O Golem, ou do título em inglês The Golem: How He Came Into the World (O Golem: Como ele veio ao mundo) de 1920 do gênero de terror e mudo, baseada na novela de Gustav Meyrink de 1915. Filme dos diretores Paul Wegener e Carl Boese foi a terceira adaptação do clássico, inspirada nas lendas da cabala judaica. Paul Wegener já havia feito um filme do Golem em 1915, porém essa versão foi perdida anteriormente, o filme feito em 1920 foi para ser uma forma de prequel do Golem original.

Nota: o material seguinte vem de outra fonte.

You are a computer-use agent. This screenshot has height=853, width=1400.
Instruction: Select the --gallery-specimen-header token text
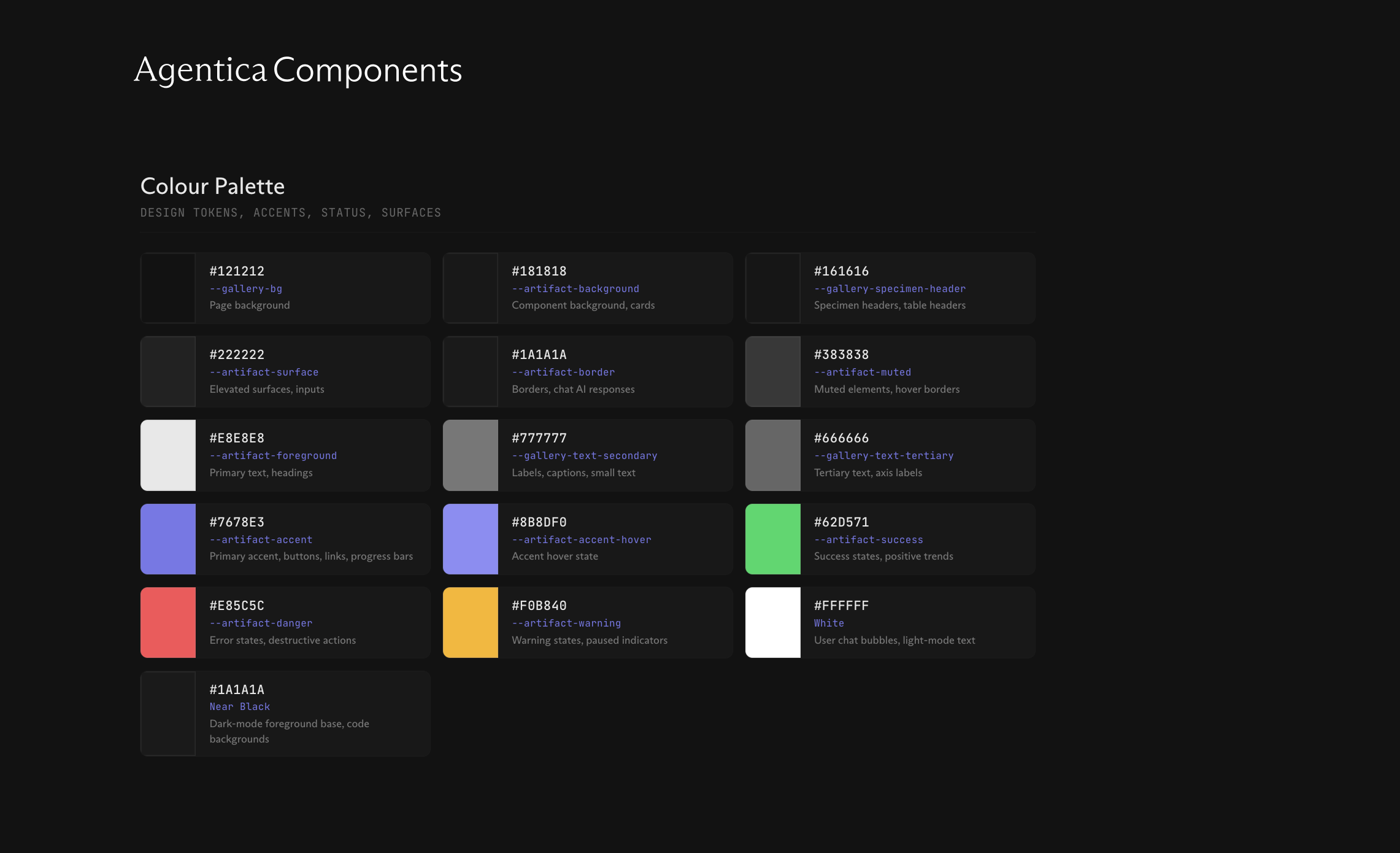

O elenco contava com Albert Steinrück como Rabbi Loew, o próprio diretor do filme Paul Wegener como o Golem,  Lyda Salmonova como  Miriam,  Ernst Deutsch como assistente de Loew Loew, Lothar Müthel como o cavalheiro, e Florian Otto Gebühr como o Imperador de Roma. 

Golem está no Telecine Play e o no Youtube em link no final do artigo


Um clássico do expressionismo Alemão, que inovou por tratar do tema da ancestralidade judaica espiritual como forma de defesa ao clima de ascensão do antissemitismo. Enredo: No meio de um gueto judeu na Idade Média  em Praga, o filme começa com o Rabino Rabbi Loew, cabeça da comunidade judaica, Loew prevê o desastre para seu povo e informa aos mais velhos da comunidade. No dia seguinte, o Imperador de Roma assina um decreto declarando que os judeus deixem a cidade. Loew enquanto isso começa a aconselhar a criar uma forma de defender os judeus.   



Loew fala com Florian para lembrá-lo que ele previu desastres no horóscopo do Imperador e pediu uma audiência com ele. Depois de conhecer e flertar com Miriam, filha do Rabino Loew, Florian que ele o responsável por levar o decreto de banimento na cidade, se apaixona por Miriam, uma moça judaica do bairro. Loew passa a criar o Gomem, uma grande criatura feita de argila que ele trouxe a vida para defender seu povo.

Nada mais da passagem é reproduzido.